I am making my gentoo PC as a router.

I was reading the official guide.

The wan connection is a usb modem connecting through ppp.

How do i fit it in the guide?Last edited by shaumux on Wed Apr 15, 2009 5:27 pm; edited 1 time in total

----------

## d2_racing

http://www.gentoo.org/doc/en/home-router-howto.xml#doc_chap3

Your's is ADSL.

----------

## shaumux

No its not adsl its a 3G wireless evdo modem something like a cellphone modem.

I have to issue several init commands before connecting.

I normally use kppp or wvdial to connect

----------

## Inodoro_Pereyra

If you skip the bluetooth part, This guide may help.

Cheers!

----------

## shaumux

 *Inodoro_Pereyra wrote:*   

> If you skip the bluetooth part, This guide may help.
> 
> Cheers!

 The tutorial talks about setting up the internet connection using the modem.

I have already done that.

I want to route the connection to other pcs and i can't understand how to fit this type of connection in the wan part of the official tutorial.

It talks about using eth1 as the adsl port but mine is a usb modem dialled using kppp or wvdial.

----------

## Inodoro_Pereyra

Well, is exactly the same, just replace any occurrence of eth1 by your WAN device name.

You can get the device name by simply running ifconfig.

As said in the official guide:

 *Quote:*   

> Copy and paste these examples ...
> 
> # export LAN=eth0
> 
> # export WAN=#here goes the device name, ppp0 or whatever

 

Cheers!

----------

## Simba7

Darn.. I did this with FreeBSD awhile ago on a 56k Dialup connection.. Ahh.. FreeBSD 3.4..

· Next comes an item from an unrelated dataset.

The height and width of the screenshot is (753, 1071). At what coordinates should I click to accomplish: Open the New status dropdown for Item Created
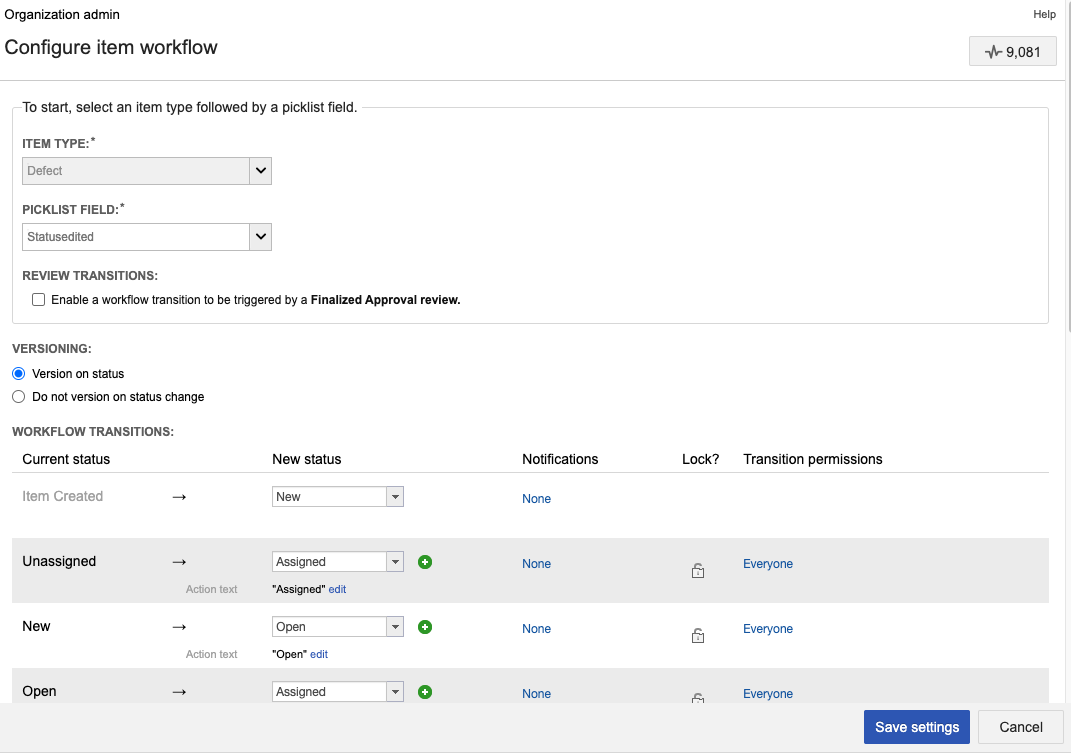395,496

I'll have to do some digging..

----------

## shaumux

ok the wan device name ppp0.

Can i somehow map it to some kind of virtual eth2 maybe?

----------

## NeddySeagoon

shaumux,

Use the name ppp0 where the guide says to use eth0 or eth1 ... whichever interface is connected to the internet.

----------

## shaumux

Thanks for the help.

The router setup is working as i want it to.

Now is there some way to implement upnp for dynamic port forwarding but only for a specific system?

Also can i use nat based on mac address and not on ip address as i want to give net access to specific system.

----------

## Inodoro_Pereyra

You can filter any kind of traffic by mac address issuing for example:

```
iptables -A INPUT -m mac --mac-source 00:11:22:33:44:55 -j DROP
```

Im interested in upnp automagically port forwarding too. Let's see if someone else can give us a clue.

Cheers!

----------

## shaumux

 *Inodoro_Pereyra wrote:*   

> You can filter any kind of traffic by mac address issuing for example:
> 
> ```
> iptables -A INPUT -m mac --mac-source 00:11:22:33:44:55 -j DROP
> ```
> ...

 can i do?

```
iptables -A INPUT -m mac --mac-source 00:11:22:33:44:55 -j ACCEPT
```

Will it override the ip based rules?

----------

## Inodoro_Pereyra

Hi againg, iptables list of directives is parsed sequentially, so any rule ending with -j ACCEPT will override any denying rule parsed after that one. No matter if is mac based or ip based.

Cheers!

----------

## shaumux

I found this tutorial for upnp implementation on linux

http://www.gentoo-wiki.info/HOWTO_Setup_UPnP_with_IPTables

From this tutorial i don't understand whats

route add -net 239.0.0.0 netmask 255.0.0.0 <int_if>

and why 239.0.0.0?

what is <int_if>

----------

## shaumux

Ok i got it to work the <int_if> is the internal interface

Thanks for the help.

----------